◆ Reading passage
Nerve abscesses are frequently reported in patients with paucibacillary leprosy, particularly in tuberculoid and borderline forms.[6],[7] Tuberculoid leprosy is characterized by an active immune reaction against M. leprae; active cell-mediated immunity restricts the disease to a few peripheral nerves or skin lesions. Borderline leprosy has features suggestive of the 2 polar forms. Borderline tuberculoid leprosy is close to tuberculoid leprosy, whereas borderline lepromatous leprosy is close to lepromatous leprosy. In tuberculoid and borderline leprosy, there is a T-cell orchestrated destruction of perineurium of a peripheral nerve along with damage of Schwann cells and axons, and formation of epithelioid granulomas.[3],[8] In severe cases, inflammatory changes and liquefaction of the granuloma lead to caseous necrosis. Multiple caseating lesions within the nerve may coalesce to form a nerve abscess, usually a cold abscess.[6]

Patients with borderline leprosy have an unstable immune status against M. leprae. In borderline leprosy, the host's cell-mediated immunity can progress unpredictably to either pole (either towards the tuberculoid type or towards the lepromatous type). A downgrading reaction (a shift toward the lepromatous pole) with a deficient immunity allows extensive multiplication of the M. leprae in the nerve trunks. Following multidrug therapy, an upgrading or reversal reaction (a shift to the tuberculoid pole) takes place leading to an intense inflammatory response and subsequent extensive damage to the peripheral nerves. Reactions in leprosy are treated with oral corticosteroids.[3],[4],[8] These inflammatory changes may, at times, be intense enough to produce nerve abscesses.

◆ Source material
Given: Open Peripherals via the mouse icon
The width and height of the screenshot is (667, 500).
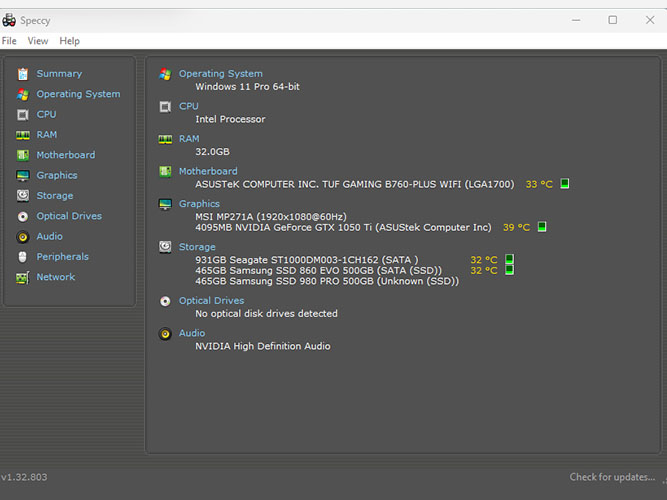Looking at the screenshot, I should (22, 257).
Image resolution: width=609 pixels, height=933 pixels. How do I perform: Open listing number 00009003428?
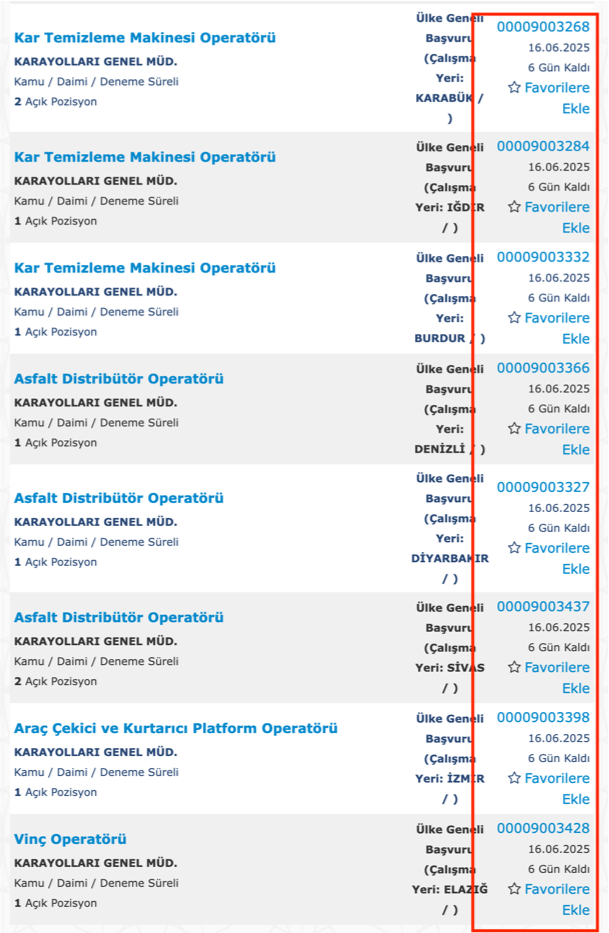pyautogui.click(x=543, y=828)
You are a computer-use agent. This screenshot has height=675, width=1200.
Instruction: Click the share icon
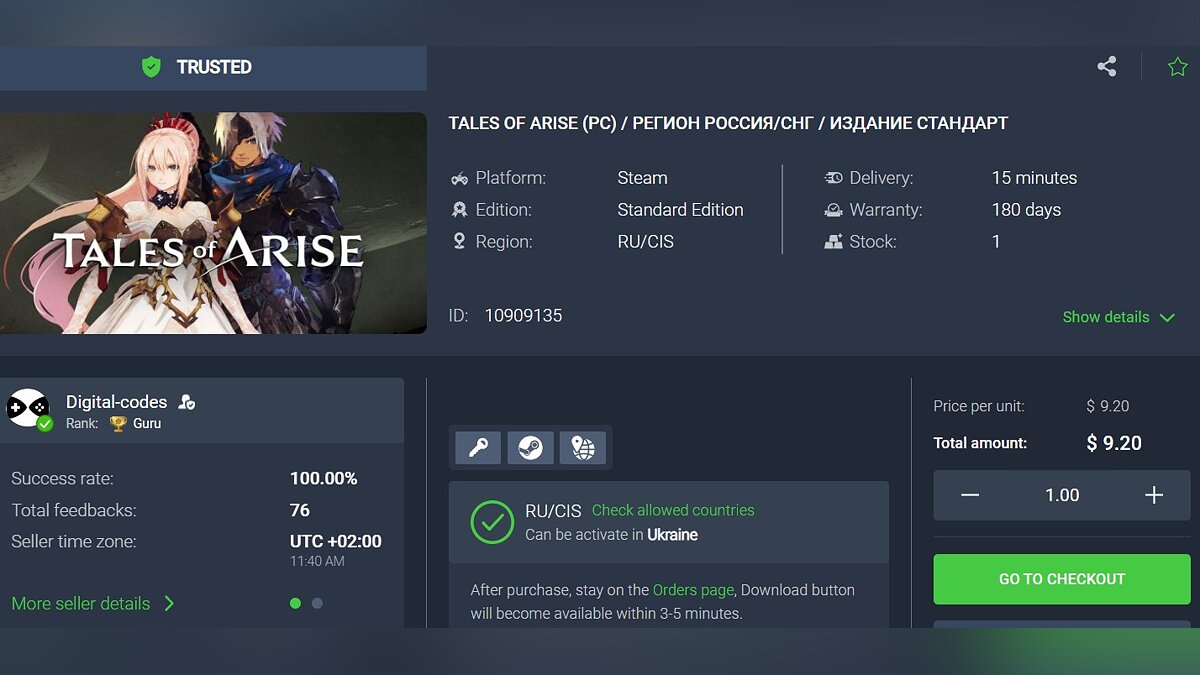click(x=1106, y=67)
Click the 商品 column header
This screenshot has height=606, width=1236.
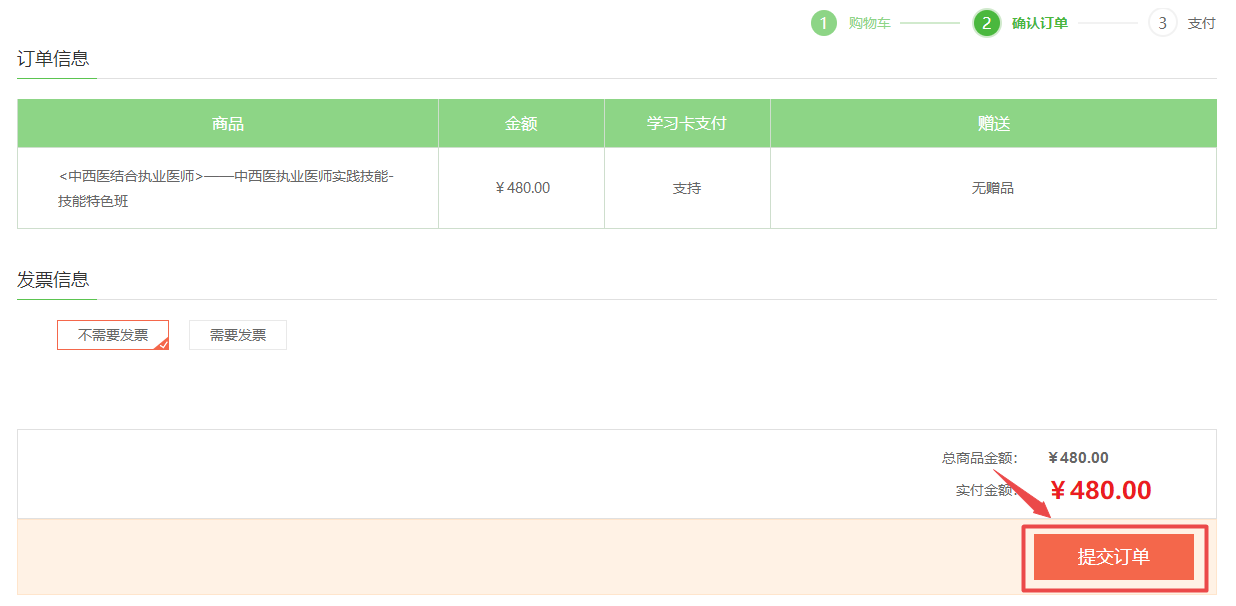(228, 124)
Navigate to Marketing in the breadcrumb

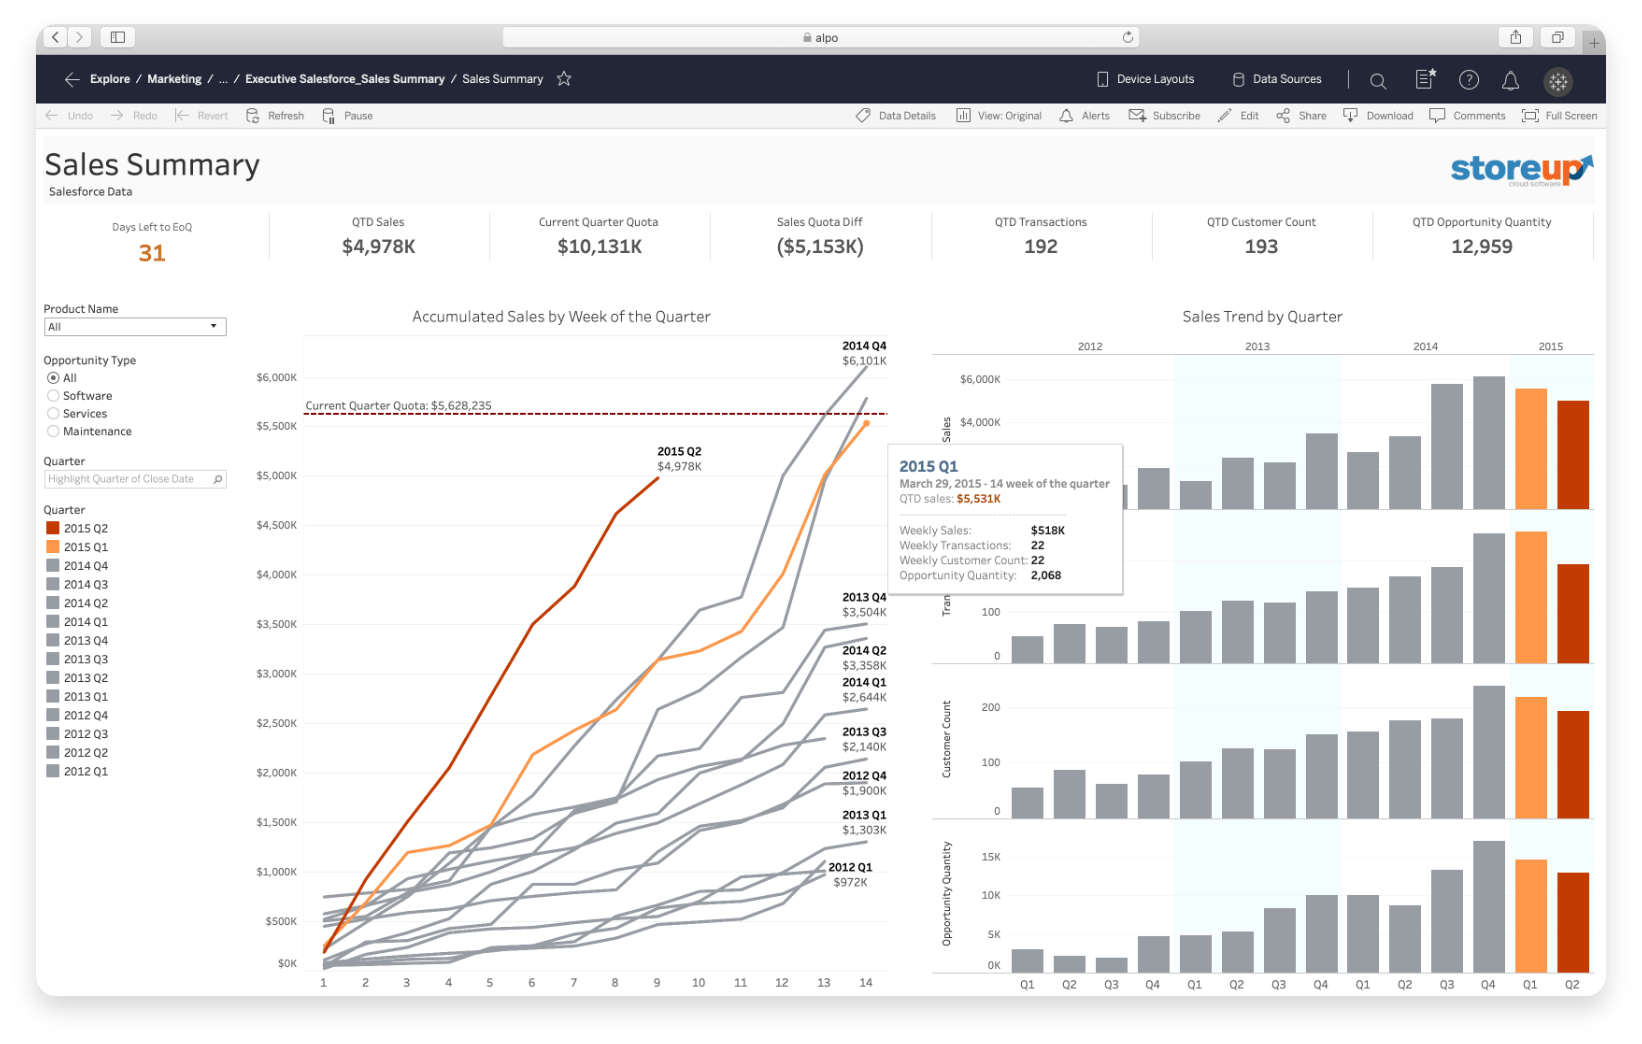click(174, 79)
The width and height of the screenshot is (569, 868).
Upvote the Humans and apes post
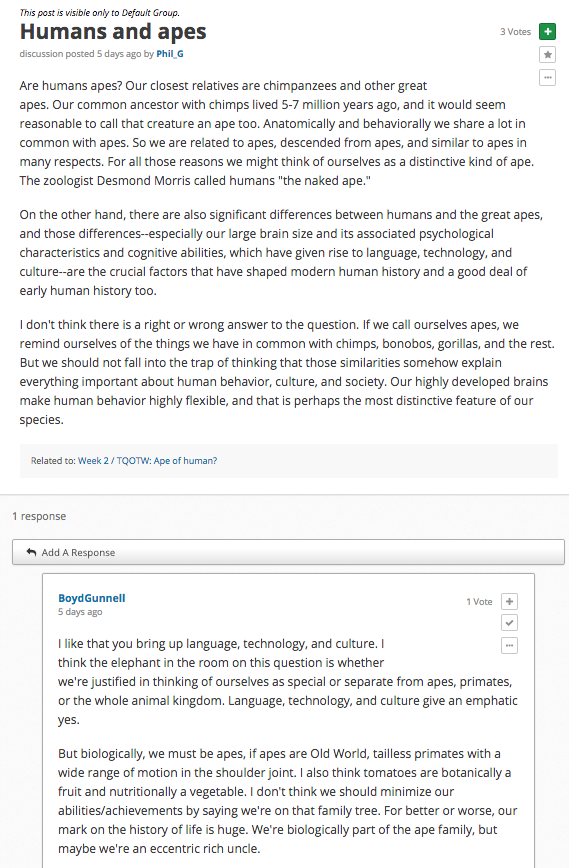pos(547,32)
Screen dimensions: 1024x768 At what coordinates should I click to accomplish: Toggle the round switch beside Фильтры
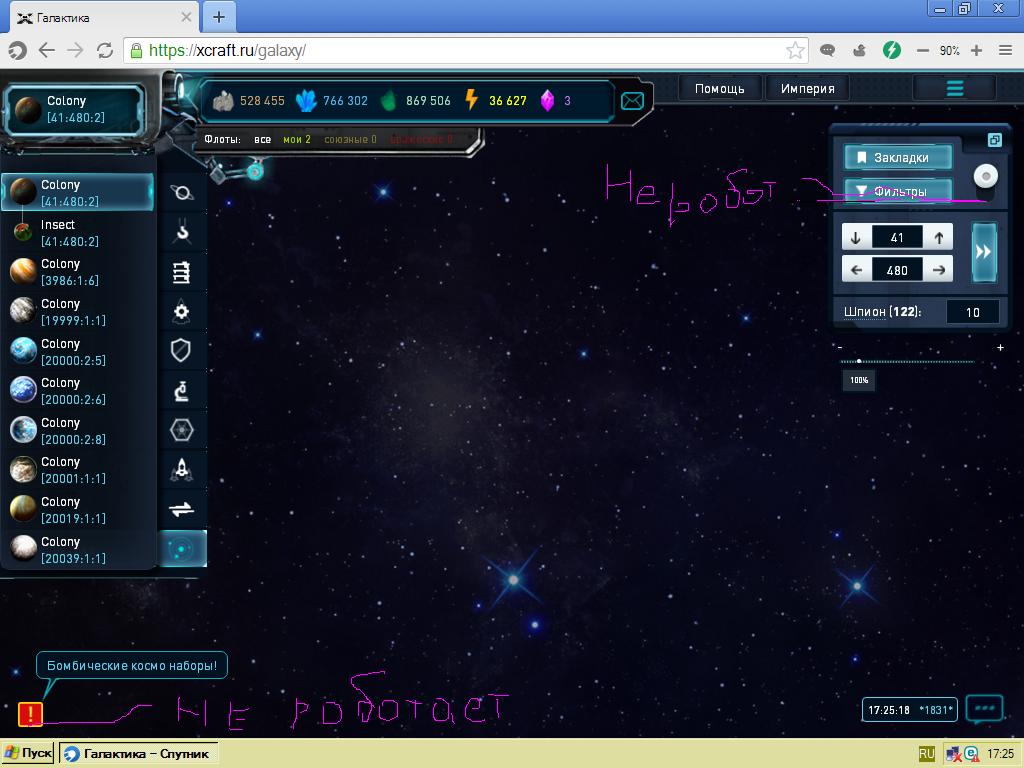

◆ Exercise requirements
(a) List every form of leprosy named in the passage on nerve abscesses in leprosy.
(b) According to the passage on nerve abscesses in leprosy, what are reactions in leprosy treated with?

◆ Results of the exercise
(a)
Paucibacillary leprosy
Tuberculoid leprosy
Borderline leprosy
Borderline tuberculoid leprosy
Borderline lepromatous leprosy
Lepromatous leprosy

(b) Oral corticosteroids.